(Extracted records)
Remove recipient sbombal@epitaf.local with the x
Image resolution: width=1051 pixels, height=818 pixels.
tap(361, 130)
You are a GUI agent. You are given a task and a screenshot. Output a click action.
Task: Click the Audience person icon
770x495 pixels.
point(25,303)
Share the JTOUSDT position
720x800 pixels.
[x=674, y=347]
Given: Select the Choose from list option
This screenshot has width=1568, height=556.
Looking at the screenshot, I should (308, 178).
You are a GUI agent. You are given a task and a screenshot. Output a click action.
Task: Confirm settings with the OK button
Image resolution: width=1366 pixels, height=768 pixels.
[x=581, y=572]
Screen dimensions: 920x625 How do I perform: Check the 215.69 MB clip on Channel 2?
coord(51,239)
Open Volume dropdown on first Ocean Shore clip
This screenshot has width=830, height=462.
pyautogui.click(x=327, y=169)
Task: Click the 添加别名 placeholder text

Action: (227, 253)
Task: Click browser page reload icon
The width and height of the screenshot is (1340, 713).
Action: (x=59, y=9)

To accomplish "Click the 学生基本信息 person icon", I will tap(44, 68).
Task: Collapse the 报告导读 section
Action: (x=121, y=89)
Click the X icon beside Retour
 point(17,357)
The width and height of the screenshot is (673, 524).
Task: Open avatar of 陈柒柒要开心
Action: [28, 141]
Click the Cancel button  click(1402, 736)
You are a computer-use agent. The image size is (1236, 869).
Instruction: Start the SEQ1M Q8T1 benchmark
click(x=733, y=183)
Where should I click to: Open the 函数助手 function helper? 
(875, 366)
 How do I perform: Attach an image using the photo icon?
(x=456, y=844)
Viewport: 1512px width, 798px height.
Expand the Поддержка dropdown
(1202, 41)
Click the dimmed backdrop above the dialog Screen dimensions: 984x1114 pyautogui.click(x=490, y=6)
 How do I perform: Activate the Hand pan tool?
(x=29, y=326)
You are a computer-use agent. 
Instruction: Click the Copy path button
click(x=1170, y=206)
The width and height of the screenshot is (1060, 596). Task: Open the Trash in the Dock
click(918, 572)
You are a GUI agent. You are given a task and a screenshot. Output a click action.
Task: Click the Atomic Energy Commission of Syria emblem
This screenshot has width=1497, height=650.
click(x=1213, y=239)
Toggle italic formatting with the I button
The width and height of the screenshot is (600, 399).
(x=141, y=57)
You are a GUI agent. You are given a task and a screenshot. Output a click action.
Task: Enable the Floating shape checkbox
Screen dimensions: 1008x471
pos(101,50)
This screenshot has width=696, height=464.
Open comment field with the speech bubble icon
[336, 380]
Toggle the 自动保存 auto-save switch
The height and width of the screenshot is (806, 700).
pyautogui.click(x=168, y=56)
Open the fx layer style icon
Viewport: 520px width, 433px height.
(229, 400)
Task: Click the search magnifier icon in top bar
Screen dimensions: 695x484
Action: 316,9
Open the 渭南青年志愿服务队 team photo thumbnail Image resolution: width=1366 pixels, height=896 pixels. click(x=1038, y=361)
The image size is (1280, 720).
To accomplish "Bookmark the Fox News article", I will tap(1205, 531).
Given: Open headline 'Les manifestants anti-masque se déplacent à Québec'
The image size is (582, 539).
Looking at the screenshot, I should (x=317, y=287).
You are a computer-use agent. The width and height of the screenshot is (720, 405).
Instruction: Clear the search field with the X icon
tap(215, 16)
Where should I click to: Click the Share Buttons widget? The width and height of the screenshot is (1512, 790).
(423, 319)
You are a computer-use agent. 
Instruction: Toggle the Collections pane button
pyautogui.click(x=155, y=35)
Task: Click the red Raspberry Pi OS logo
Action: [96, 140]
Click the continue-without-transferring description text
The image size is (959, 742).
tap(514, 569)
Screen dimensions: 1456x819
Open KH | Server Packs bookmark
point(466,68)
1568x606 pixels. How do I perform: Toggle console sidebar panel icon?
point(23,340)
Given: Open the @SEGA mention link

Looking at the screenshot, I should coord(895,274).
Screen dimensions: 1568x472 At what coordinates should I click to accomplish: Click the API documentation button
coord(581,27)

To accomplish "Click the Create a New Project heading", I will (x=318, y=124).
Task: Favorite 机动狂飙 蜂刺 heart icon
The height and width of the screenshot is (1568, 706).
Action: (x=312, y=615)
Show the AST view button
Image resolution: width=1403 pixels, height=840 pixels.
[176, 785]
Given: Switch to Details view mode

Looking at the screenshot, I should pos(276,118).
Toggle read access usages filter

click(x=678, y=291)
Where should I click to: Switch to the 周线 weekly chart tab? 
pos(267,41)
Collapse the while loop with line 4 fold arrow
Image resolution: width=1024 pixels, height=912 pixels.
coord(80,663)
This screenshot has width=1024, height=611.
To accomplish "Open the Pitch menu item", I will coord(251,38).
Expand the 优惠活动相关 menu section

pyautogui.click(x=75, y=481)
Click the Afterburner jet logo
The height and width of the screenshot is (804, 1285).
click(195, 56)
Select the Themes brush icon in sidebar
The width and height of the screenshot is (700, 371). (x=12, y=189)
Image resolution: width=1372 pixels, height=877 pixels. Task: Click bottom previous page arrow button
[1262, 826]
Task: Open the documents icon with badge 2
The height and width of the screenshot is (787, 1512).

* Stated exercise: Reproduce the lines of the records from the very first line through the line containing "Looking at the screenshot, I should (308, 178).", including both ends.

* Written response:
Remove recipient sbombal@epitaf.local with the x
Image resolution: width=1051 pixels, height=818 pixels.
tap(361, 130)
You are a GUI agent. You are given a task and a screenshot. Output a click action.
Task: Click the Audience person icon
770x495 pixels.
point(25,303)
Share the JTOUSDT position
720x800 pixels.
[x=674, y=347]
Given: Select the Choose from list option
This screenshot has width=1568, height=556.
Looking at the screenshot, I should (308, 178).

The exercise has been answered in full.